§ **Short exercise A**: List the editors named in the reference at the end of the extract on optimizing utility.

§ **Extract provided**:
As a final example on problems with optimizing a global utility he gave a comical image: picture a kitchen robot denying its owner food because its decided that there are more urgent matters in some third-world country. This capture more of an engineering challenge and to me seem very flawed. It is misleading since the optimization process would be jointly but the action space considered would be for each robot individually. So it does not seem like a real issues: neither theoretical nor practically.

4 Final remarks

Being careful with what we are optimizing for definitely seems crucial. This is both in terms of learning or adjusting to a changing objective and understanding what we implicitly assume when aggregating the utility. Further, I don’t see why these questions are only relevant within AI safety. Effective Altruism is about optimizing the optimization process and here a proper definition of utility is even more important. Even more broadly these concerns apply just as much to any far-reaching decision making body — be it a state, a multinational company or the scientific enterprise.

[1] N. Desai, A. Critch, and S. J. Russell, “Negotiable Reinforcement Learning for Pareto Optimal Sequential Decision-Making,” in Advances in Neural Information Processing Systems 31, S. Bengio, H. Wallach, H. Larochelle, K. Grauman, N. Cesa-Bianchi, and R. Garnett, Eds. Curran Associates, Inc., 2018, pp. 4712–4720 [Online]. Available: [Accessed: 03-Nov-2019]

§ **Short exercise B**: Echo the part of the entries that opens with the line containing "At what coordinates should I click to accomplish: Open the" and closes with the line containing "Click the Add".

§ **Task input**:
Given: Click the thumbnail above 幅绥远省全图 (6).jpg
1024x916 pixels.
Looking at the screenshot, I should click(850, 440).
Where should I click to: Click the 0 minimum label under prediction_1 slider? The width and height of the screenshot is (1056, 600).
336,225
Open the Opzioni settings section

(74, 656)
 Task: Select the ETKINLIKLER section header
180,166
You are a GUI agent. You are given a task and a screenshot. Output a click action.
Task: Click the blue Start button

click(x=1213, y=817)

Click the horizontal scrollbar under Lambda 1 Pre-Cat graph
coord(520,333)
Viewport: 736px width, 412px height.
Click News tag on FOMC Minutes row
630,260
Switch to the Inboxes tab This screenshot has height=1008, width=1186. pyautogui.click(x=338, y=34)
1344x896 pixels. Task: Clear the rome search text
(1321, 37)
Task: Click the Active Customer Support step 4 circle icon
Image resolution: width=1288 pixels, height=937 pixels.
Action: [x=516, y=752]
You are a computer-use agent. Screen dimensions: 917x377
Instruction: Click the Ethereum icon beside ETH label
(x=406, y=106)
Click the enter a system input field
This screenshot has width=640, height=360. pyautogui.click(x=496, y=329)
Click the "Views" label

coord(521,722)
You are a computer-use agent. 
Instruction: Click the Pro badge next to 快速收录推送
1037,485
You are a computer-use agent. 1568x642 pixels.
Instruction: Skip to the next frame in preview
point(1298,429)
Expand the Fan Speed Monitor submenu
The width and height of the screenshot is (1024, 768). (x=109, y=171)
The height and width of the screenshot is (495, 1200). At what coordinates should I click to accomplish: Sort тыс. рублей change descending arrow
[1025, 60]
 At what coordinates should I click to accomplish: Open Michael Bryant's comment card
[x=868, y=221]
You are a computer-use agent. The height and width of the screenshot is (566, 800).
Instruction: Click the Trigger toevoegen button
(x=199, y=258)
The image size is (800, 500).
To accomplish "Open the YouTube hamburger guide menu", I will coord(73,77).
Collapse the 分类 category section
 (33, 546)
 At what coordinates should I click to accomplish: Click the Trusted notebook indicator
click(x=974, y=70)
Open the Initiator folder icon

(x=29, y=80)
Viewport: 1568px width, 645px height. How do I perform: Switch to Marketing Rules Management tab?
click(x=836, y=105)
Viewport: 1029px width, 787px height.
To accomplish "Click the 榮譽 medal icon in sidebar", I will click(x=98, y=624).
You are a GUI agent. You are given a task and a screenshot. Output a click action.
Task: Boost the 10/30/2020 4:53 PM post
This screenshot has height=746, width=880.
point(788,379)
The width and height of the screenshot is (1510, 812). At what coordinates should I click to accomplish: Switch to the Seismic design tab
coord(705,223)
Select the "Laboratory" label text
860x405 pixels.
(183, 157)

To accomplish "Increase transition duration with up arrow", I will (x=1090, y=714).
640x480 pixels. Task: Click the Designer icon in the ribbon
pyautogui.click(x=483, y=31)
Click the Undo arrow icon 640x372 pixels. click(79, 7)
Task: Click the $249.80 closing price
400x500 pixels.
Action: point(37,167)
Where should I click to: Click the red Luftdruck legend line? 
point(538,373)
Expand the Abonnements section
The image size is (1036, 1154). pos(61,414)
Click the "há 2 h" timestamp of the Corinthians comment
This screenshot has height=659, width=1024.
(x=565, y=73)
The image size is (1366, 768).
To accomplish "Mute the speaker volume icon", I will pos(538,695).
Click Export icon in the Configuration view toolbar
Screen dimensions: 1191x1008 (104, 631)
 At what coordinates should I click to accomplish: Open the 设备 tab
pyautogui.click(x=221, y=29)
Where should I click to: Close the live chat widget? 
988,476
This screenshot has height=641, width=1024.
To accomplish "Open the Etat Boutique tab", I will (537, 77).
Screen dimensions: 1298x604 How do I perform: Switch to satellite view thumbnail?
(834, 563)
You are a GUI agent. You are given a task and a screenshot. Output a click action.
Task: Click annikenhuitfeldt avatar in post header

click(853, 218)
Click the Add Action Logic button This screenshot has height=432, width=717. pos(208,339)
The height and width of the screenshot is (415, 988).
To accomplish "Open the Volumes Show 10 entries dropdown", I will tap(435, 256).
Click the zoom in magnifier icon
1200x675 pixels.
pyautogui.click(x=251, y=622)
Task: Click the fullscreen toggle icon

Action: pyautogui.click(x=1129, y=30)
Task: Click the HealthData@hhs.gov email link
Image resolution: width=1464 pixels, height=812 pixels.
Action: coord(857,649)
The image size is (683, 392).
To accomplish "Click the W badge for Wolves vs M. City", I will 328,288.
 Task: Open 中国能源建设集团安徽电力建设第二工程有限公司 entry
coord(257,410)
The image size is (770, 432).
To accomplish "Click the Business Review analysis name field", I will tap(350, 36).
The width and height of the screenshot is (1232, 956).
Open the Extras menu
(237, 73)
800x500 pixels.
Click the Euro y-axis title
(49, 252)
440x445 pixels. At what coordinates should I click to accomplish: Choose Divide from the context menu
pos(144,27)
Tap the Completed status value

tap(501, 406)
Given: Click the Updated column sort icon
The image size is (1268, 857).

§ **Expected answer A**: S. Bengio, H. Wallach, H. Larochelle, K. Grauman, N. Cesa-Bianchi, R. Garnett

§ **Expected answer B**:
 At what coordinates should I click to accomplish: Open the 设备 tab
pyautogui.click(x=221, y=29)
Where should I click to: Close the live chat widget? 
988,476
This screenshot has height=641, width=1024.
To accomplish "Open the Etat Boutique tab", I will (537, 77).
Screen dimensions: 1298x604 How do I perform: Switch to satellite view thumbnail?
(834, 563)
You are a GUI agent. You are given a task and a screenshot. Output a click action.
Task: Click annikenhuitfeldt avatar in post header

click(853, 218)
Click the Add Action Logic button This screenshot has height=432, width=717. pos(208,339)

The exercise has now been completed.